During the First World War, Stirbey Palace was a refugee for queen Mary of Romania and her children, but it was requisite by the German army. During this period, the palace was extended, with more rooms.
In 1957, the palace and the Stirbey domain have also become property of the Communist Party. It was renovated and then used for various purposes, such as hosting part of the Ana Aslan Geriatric Institute, serving as a wine deposit or as guest house for Nicolae Ceausescu’s youngest son.
The Stirbey Palace and the domain were restituted to the Stirbey family descendants, but they sold it to a private company. The palace is now a modern complex, with exclusive housing facilities and a five-star restaurant. However, it remains true to the spirit of the era it was built.

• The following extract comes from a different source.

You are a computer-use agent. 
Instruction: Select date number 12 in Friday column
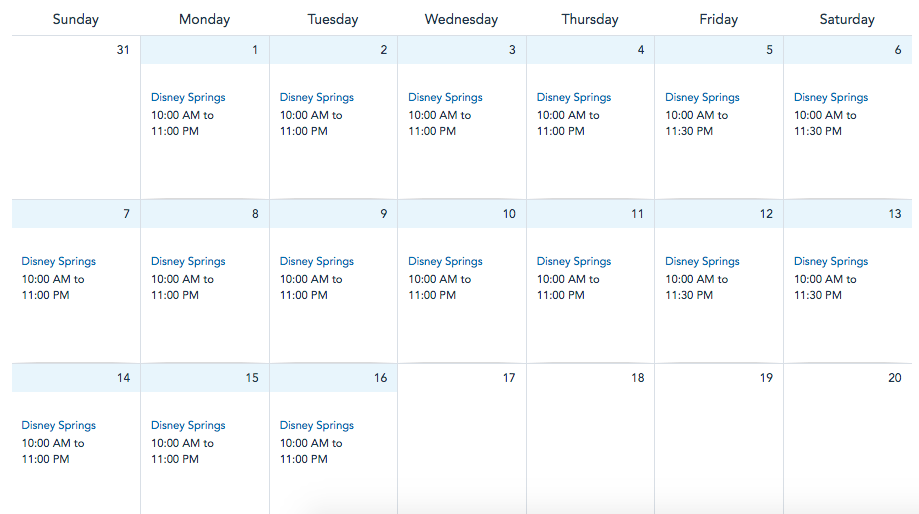(x=766, y=214)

It is said, that Romanian writer Mihail Sadoveanu loved to go fishing on the palace’s domain.
This monastery is located nearby the Snagov Lake. It is uncertain how old the monastery is, considering that in some documents dating back to 1595, a monastery was already existing in the same place. It is believed that a wooden monastery existed here during the 11th century, but it burned down.

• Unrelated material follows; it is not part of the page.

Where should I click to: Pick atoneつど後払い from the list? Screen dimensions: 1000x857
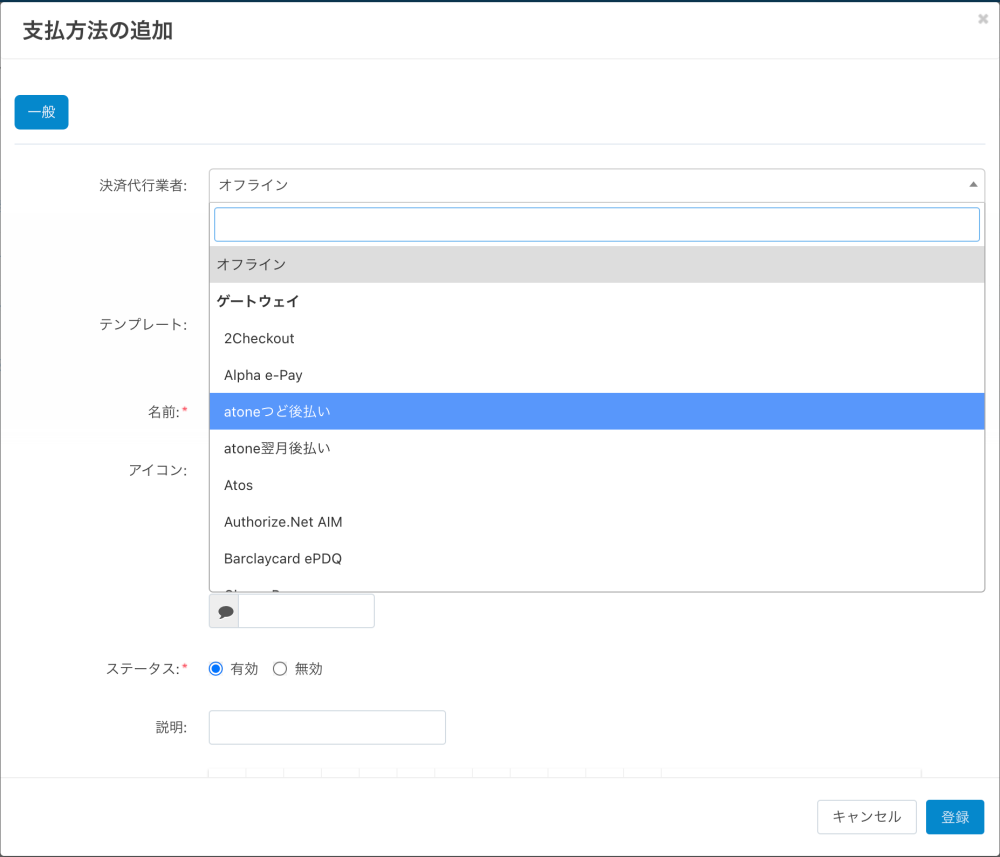click(x=596, y=411)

The monastery became over the centuries an important religious building for many Romanian rulers, who made donations or paid for various restoration works. This is why many of their tombs can still be found at the Snagov Monastery. Some say that even Vlad Tepes (Vlad the Impaler) is buried here, but it’s not certain if this is true, or if it’s just a legend.

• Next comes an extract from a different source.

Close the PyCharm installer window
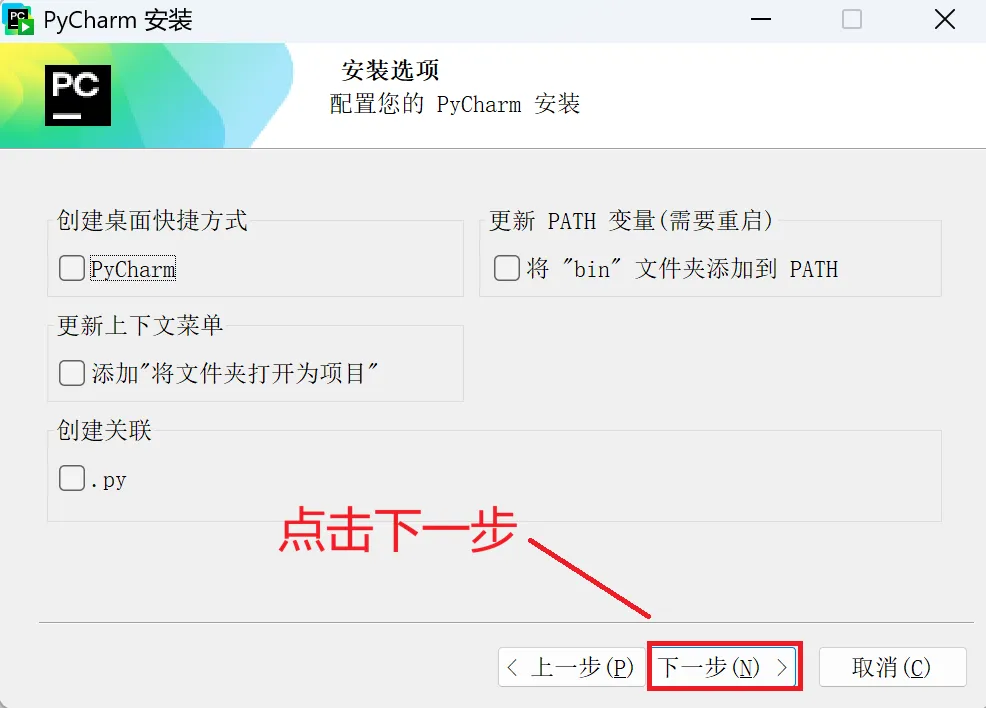The image size is (986, 708). coord(944,19)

Another monastery situated near a lake is Caldarusani monastery, near the lake with the same name. It was built by Matei Basarab in 1638. In 1788, the monastery also had an important painting school, where one of the greatest Romanian painters, Nicolae Grigorescu, studied. For a year, during 1854 and 1855, the monastery had an art gallery that exhibited mostly paintings from Metropolitan Ghenadie Petrescu’s collection.
The monastery is very well preserved, due to very complex restoration works that were made throughout the centuries.
At the exit from Bucharest to Stefanesti, in the Boldu-Creteasca forest, lies a pool of only a few square meters, which has a quite rich history going back. It is said that the pond existed since the time of Vlad Tepes and even that the ruler was beheaded here, but historians don’t confirm this legend.
Also, it is said that witches gather every year in this place and they say from here derives their strength and magic.
As you can see, not only the capital has many tourist attractions, but also its surroundings. If you want to visit some of the most important attractions on a short 5-hour-trip, you should book our Bucharest Surroundings tour. However, if there are any other tourist attractions that you would like to visit near Bucharest, or if you want to create your own itinerary, don’t hesitate to contact us for a custom tour. Lastly, if there are any other regions that you would like to visit, take a look at our Romania private tours and book yours today.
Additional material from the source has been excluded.